A los lados y arriba, frescos de Veronese (los laterales, traspasados a lienzo, el del techo en una reproducción) que se pueden ver en la exposición. / Museo Nacional del Prado

Hay también un capítulo sobre el proceso creativo de Veronese, que pone el foco en la constante dialéctica entre invención y repetición (era habitual que los clientes encargasen un cuadro que imitase a otro anterior) y en el férreo control que tuvo de su taller. Sus métodos compositivos y pictóricos son muy variados, esa ‘extraordinaria variedad de recursos’ de la que habla Falomir. Una Anunciación de cuatro metros y medio de alto, de las varias que pintó, fue la que envió como carta de presentación al rey de España, Felipe II, para obtener sus favores. Tiene esa forma, alargada a lo alto, porque se concibió para ser parte del retablo mayor de El Escorial, y desde allí ha sido prestada. Otro tramo se fija en su dominio de la alegoría y la mitología, tan de moda en la época y en el que competía directamente con Tiziano, de quien acabaría heredando a su clientela. Abundan en él los Martes, las Venus y los Cupidos, y llaman la atención el espectacular El rapto de Europa, en la que esta aparece sentada sobre el toro manso que es Zeus, y una Alegoría de la batalla de Lepanto en cuya parte inferior vemos una intensa batalla marina mientras en la superior está la virgen discutiendo con sus coaligados.

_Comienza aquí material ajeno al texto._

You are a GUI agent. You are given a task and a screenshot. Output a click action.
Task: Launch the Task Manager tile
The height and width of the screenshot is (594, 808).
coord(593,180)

Veronese morirá con 60 años, una edad de defunción normal para la época pero que a él le pilló muy activo, todavía curioso y con la ambición de buscar nuevos rumbos para su pintura. En su última etapa, como dice el comisario Enrico Maria Dal Pozzolo en el catálogo, ‘sus composiciones adquieren acentos más dramáticos y el cromatismo se vuelve más oscuro, avanzando a menudo ciertas soluciones del siglo XVII’. Los desencadenantes ambientales de esa nueva aproximación a la pintura, más sombría, los describe Miguel Falomir. ‘El impacto demoledor de la peste veneciana de 1576, que se llevó una cuarta parte de la población, incluyendo a Ticiano. Y el Concilio de Trento. Es significativo, en los dos últimos cuadros suyos que se conocen, que están en la exposición y son los últimos documentados, la importancia que tienen los sacerdotes vestidos como los sacerdotes contemporáneos, la importancia que tiene la Eucaristía… De hecho, sus últimas obras son protobarrocas, con un uso de la luz claramente simbólico’. La temática es la esperable: crucifixiones, resurrecciones, paisajes yermos, puñaladas y cabezas cortadas con un punto bastante cruento. Un buen ejemplo es su Cristo muerto sostenido por dos ángeles, un Jesús macilento apoyado en dos figuras que, estas sí coloridas, encarnan la vida. Es uno de los cuadros que cierra la muestra en la última de las salas, la que recoge su legado: ese cuadro inspirará, entre otras, las obras de Rubens y Alonso Cano sobre el mismo tema que tiene justo al lado.

El cuarto de siglo que lleva el Prado recuperando y poniendo en valor la escuela veneciana se ha plasmado no solo en las exposiciones mencionadas, sino también en un ingente programa de investigaciones y restauraciones que ahora también se cierra con esta muestra dedicada a Paolo Veronese que se podrá visitar hasta el 21 de septiembre de 2025, probablemente la más importante de las temporales que la pinacoteca madrileña acogerá este año.